Ecco come curare un raffreddore in gravidanza.

Raffreddore gravidanza

Raffreddore in gravidanza - Le probabilità di prendere un raffreddore mentre siete in dolce attesa sono alte, perché il sistema immunitario è influenzato dalla gravidanza. Purtroppo però, è importante tenere in considerazione una serie di fattori quando dobbiamo decidere come curare il raffreddore durante il periodo della dolce attesa. In condizioni normali infatti, cureremmo un raffreddore con dei semplici farmaci da banco, ma quando si è in gravidanza ci sono delle cose da non sottovalutare. I farmaci possono infatti influenzare la salute del bambino, e prima di assumerli è fondamentale chiedere il parere del medico che vi sta seguendo.

Opzioni che non prevedono l’utilizzo di farmaci per la cura del raffreddore dovrebbero sempre essere considerati la prima linea di difesa. Per alleviare il problema della tosse ad esempio, sarà utile assumere caramelle per la gola a base di erbe o menta, in grado di alleviare anche il problema del mal di gola. Molti medici raccomandano inoltre delle alternative non-farmacologiche per il trattamento dei sintomi del raffreddore.

Sarà importante, ad esempio, rimanere a riposo, aumentare l'assunzione giornaliera di liquidi e assumere succhi di frutta e frullati per fornire il giusto apporto nutrizionale, se non doveste avere appetito. Sdraiarsi con la testa elevata può aiutare anche a migliorare la respirazione. Molte donne incinte usano inoltre degli umidificatori in camera, per ridurre il problema del naso chiuso. Impacchi caldi applicati sulla testa, sulla zona del naso e sulle spalle possono aiutare a ridurre il dolore e la congestione.

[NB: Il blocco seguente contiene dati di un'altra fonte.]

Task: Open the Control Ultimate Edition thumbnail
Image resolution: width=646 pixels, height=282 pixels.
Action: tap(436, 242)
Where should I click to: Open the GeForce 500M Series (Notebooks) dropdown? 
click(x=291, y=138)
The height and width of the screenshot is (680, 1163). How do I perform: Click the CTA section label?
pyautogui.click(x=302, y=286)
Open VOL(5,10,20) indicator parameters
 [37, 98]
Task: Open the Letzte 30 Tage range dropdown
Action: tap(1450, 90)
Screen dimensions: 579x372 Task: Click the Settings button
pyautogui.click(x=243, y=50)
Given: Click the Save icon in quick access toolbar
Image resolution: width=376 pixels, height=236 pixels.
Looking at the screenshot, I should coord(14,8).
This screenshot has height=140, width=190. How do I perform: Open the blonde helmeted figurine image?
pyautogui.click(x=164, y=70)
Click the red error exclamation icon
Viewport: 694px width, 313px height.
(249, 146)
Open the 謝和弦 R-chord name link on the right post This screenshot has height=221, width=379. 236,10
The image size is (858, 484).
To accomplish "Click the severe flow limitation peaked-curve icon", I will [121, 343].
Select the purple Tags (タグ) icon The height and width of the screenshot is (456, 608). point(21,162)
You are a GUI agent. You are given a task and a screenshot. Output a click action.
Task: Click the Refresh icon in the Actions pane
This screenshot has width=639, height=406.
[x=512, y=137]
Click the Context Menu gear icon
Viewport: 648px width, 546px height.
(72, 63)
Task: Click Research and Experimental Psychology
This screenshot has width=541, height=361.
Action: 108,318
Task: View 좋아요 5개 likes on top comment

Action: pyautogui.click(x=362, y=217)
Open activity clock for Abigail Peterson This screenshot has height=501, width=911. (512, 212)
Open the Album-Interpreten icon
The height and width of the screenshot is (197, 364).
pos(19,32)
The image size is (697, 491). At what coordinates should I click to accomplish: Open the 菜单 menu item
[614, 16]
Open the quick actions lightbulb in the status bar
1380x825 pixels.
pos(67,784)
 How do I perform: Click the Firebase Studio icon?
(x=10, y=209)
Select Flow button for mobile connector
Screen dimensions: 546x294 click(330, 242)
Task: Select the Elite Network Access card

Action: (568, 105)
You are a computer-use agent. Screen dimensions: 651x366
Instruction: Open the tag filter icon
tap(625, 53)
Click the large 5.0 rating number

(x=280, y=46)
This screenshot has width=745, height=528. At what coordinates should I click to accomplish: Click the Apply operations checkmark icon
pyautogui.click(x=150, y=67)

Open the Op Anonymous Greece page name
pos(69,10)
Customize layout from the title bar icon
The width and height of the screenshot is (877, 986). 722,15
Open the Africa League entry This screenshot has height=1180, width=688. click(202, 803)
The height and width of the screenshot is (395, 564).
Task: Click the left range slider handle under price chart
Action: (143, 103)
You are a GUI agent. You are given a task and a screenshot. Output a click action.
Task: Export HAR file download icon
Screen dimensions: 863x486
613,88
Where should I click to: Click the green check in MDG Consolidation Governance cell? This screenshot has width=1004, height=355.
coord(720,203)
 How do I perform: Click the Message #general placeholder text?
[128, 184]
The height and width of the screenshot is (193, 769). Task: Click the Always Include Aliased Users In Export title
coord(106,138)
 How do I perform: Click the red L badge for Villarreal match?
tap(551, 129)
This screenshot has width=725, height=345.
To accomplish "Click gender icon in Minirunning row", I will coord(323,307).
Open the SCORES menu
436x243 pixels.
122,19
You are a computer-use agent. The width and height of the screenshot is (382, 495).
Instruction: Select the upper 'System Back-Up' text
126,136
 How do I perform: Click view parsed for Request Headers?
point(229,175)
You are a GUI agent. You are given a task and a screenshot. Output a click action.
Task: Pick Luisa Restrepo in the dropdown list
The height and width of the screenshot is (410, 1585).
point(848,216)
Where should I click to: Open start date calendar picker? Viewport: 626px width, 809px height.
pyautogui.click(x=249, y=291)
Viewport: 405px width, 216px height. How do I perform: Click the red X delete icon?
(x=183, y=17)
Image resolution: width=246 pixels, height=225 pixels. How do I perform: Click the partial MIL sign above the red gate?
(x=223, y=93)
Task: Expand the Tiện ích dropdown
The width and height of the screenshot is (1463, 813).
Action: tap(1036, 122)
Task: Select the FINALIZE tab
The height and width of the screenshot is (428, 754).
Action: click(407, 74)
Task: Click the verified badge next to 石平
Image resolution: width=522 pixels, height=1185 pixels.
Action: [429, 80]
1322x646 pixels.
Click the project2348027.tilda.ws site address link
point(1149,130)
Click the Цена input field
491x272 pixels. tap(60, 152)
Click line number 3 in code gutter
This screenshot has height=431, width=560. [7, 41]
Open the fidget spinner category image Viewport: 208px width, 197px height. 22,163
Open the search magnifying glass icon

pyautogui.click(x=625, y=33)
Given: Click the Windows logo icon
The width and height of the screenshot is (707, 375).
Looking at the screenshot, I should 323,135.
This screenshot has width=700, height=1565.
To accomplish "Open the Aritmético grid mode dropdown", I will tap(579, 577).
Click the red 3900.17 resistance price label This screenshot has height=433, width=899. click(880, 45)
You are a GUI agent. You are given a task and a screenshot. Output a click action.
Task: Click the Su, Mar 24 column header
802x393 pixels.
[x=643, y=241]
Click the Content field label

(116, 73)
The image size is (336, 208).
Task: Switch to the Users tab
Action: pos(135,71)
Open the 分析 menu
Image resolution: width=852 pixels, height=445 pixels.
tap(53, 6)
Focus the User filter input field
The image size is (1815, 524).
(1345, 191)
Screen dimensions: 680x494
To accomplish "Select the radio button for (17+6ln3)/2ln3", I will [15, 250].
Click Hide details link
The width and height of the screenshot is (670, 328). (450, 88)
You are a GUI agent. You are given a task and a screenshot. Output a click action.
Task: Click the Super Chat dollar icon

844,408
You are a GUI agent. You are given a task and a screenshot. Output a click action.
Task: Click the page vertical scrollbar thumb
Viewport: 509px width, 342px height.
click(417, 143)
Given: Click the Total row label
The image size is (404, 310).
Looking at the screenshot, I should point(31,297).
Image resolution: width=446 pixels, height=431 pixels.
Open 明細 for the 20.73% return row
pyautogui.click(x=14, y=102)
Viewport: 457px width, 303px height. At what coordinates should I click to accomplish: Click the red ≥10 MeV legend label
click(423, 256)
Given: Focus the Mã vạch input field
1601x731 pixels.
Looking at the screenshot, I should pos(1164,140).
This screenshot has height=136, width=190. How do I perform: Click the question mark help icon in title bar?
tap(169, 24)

Fra i rimedi naturali per il raffreddore in gravidanza vi è anche l’utilizzo di miele o limone, che andranno aggiunti a una tazza di tè caldo deteinato, per contribuire ad alleviare il mal di gola; oppure potreste provare a fare dei gargarismi con acqua salata tiepida per alleviare mal di gola e tosse.

Se la donna dovesse sperimentare sintomi come febbre alta, tosse con muco giallo o verde, o se i sintomi dovessero durare più di 2 settimane, sarà necessario parlare con un medico immediatamente.